Suppose Eric is E years old and Dong is D years old.

Let D-E = d

(d is the difference between Eric and Dong's age. It shall remain the same no matter how old they both get.)

Take up the first statement:

When Dong's age was half the sum of their present ages, i.e (D+E)/2,

Eric's age was (D+E)/2 - d

When Dong would be twice as old as that he would be:

2[(D+E)/2 - d] years old

When Dong is that many years old, Eric will be 2[(D+E)/2 - d] - d years old

And that is equal to Dong's present age. Therefore:

D = 2 [ (D+E)/2 - d] - d

Substituting E = D-d

D = 2[ (D+D-d)/2 - d] - d

Simplifying

D = 4d .......(1)

Now the second statement

In 10 years, Eric will be E+10 years old

Half that age is (E+10)/2

When Eric was (E+10)/2 years old Dong was (E+10)/2 + d years old

And that is equal to Eric's present age

E = (E+10)/2+d

Substituting E = D-d

D-d = (D-d+10)/2+d

Simplifying,

D =3d+10 ..............(2)

Solving (1) and (2),

4d = 3d+10

d=10

And D = 4d = 40, Dong's age - The answer.

Nice problem. I set up a system of equations that had nine variables and nine equations. Don't freak out! It was still a very simple system to solve.

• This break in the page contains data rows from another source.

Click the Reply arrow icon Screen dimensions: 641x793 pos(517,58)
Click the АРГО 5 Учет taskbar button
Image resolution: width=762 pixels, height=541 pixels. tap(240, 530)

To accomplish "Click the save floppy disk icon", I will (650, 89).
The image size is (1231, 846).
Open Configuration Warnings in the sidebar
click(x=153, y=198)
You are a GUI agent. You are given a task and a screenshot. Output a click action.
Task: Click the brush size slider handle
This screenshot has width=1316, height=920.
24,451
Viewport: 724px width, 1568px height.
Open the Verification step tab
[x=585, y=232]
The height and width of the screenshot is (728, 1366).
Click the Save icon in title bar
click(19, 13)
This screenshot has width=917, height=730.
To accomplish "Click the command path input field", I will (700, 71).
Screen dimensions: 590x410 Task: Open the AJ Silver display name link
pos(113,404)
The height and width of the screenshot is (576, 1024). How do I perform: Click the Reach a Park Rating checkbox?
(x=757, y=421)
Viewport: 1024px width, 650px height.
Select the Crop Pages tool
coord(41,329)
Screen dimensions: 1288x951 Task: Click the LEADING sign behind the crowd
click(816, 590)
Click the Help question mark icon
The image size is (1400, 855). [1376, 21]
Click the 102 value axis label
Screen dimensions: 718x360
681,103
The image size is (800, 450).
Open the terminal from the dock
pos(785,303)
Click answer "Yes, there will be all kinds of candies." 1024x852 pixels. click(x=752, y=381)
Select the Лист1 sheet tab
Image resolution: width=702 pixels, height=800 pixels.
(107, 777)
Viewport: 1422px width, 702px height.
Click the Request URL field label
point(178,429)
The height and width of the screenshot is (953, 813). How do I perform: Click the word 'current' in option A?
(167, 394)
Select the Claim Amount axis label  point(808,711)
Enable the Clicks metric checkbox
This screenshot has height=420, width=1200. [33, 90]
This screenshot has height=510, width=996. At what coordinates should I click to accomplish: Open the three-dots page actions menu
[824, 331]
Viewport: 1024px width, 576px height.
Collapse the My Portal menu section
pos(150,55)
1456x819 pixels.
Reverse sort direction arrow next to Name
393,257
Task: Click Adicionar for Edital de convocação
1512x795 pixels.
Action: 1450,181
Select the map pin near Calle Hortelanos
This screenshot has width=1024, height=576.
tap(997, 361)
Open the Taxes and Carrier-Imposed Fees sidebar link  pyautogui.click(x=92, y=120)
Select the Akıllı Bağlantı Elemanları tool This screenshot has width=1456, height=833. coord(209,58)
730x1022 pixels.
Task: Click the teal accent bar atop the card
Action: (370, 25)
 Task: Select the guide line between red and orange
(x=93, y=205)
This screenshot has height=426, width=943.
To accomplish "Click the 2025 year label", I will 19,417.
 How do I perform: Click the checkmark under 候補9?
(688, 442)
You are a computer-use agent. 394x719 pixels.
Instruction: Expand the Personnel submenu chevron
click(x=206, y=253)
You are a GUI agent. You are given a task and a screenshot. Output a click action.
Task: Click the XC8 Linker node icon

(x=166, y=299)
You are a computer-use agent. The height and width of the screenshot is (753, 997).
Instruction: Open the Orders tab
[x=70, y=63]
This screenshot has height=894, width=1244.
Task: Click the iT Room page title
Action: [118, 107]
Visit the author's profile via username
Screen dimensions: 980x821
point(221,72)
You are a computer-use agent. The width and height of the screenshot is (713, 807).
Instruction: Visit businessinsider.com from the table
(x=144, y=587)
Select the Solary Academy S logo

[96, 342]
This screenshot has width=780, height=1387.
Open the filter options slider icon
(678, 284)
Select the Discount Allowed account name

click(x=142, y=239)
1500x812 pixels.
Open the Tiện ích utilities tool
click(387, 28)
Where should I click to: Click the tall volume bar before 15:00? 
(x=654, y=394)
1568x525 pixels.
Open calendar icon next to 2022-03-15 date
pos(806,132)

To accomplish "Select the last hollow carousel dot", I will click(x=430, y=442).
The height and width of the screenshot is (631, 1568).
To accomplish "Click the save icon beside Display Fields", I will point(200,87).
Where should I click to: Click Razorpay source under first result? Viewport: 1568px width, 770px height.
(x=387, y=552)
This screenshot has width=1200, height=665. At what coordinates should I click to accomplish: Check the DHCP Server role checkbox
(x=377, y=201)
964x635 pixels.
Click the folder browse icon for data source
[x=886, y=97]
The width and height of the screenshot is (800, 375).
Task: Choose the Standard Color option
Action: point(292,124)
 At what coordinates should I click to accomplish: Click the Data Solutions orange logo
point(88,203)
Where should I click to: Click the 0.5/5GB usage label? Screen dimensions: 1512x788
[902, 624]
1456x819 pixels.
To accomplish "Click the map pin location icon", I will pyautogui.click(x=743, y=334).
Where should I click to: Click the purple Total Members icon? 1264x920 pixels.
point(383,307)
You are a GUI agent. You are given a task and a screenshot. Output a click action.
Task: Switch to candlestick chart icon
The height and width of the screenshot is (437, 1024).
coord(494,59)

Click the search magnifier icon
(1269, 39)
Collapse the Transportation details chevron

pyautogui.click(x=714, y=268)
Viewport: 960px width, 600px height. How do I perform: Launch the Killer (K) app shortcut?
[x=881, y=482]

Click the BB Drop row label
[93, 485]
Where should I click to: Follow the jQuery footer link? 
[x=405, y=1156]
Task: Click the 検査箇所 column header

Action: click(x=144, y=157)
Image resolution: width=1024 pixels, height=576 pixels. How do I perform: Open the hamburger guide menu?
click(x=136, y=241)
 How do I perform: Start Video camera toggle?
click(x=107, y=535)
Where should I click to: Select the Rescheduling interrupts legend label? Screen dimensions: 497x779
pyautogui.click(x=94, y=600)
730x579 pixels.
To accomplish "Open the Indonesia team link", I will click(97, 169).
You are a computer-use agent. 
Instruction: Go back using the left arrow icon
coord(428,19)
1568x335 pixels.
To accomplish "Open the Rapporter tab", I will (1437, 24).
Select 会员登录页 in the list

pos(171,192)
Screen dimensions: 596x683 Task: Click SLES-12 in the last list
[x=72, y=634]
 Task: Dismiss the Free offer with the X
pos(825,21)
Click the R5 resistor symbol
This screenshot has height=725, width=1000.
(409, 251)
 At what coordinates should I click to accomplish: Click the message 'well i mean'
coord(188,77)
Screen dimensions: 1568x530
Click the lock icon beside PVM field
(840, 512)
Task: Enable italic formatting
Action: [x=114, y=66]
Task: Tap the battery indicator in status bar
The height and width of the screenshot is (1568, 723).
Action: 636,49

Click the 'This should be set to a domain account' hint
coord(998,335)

There were four possible dates that were discussed. I denoted their ages during these dates by $D_1,D_2,D_3,D_4,E_1, E_2, E_3, E_4$ . I then let $x$ be the difference in their ages; that is, $D_i=x+E_i$ (this is four equations). Next, I followed each segment one at a time to set up the remaining equations. "Dong is as old as Eric will be": $D_1=E_2$ . "when Dong is twice as old as Eric was": $D_2=2E_3$ . "when Dong's age was half the sum of their present ages": $D_3=\frac{1}{2}(D_1+E_1)$ . "Eric is as old as Dong was": $E_1=D_4$ . "when Eric was half the age he will be 10 years from now": $E_4=\frac{1}{2}(E_1+10)$ . Now eliminate all the D's by using the first four equations (and then forget about those first four). After doing that, the equations become: $x+E_1=E_2,x+E_2=2E_3,x+E_3=\frac{1}{2}(x+E_1+E_1),E_1=x+E_4,E_4=\frac{1}{2}(E_1+10)$ . Remember that we need to find $x$ and $E_1$ so that we can determine $D_1$ . Substitute the first equation into the second. Then the equations of interest become: $x+(x+E_1)=2E_3, x+E_3=\frac{1}{2}x+E_1,E_1=x+E_4,E_4=\frac{1}{2}E_1+5$ . Then substitute the fifth equation into the fourth: $2x+E_1=2E_3,E_3=-\frac{1}{2}x+E_1, E_1=x+\frac{1}{2}E_1+5$ . Then substitute the second equation into the first: $2x+E_1=2(-\frac{1}{2}x+E_1), E_1=x+\frac{1}{2}E_1+5$ . Simplifying: $E_1=3x, E_1=2x+10$ . So, $3x=2x+10\Rightarrow x=10$ , and $E_1=3x=30$ . And, so, $D_1=E_1+x=30+10=40$ .

I'll follow the first valid/understandable solution writer.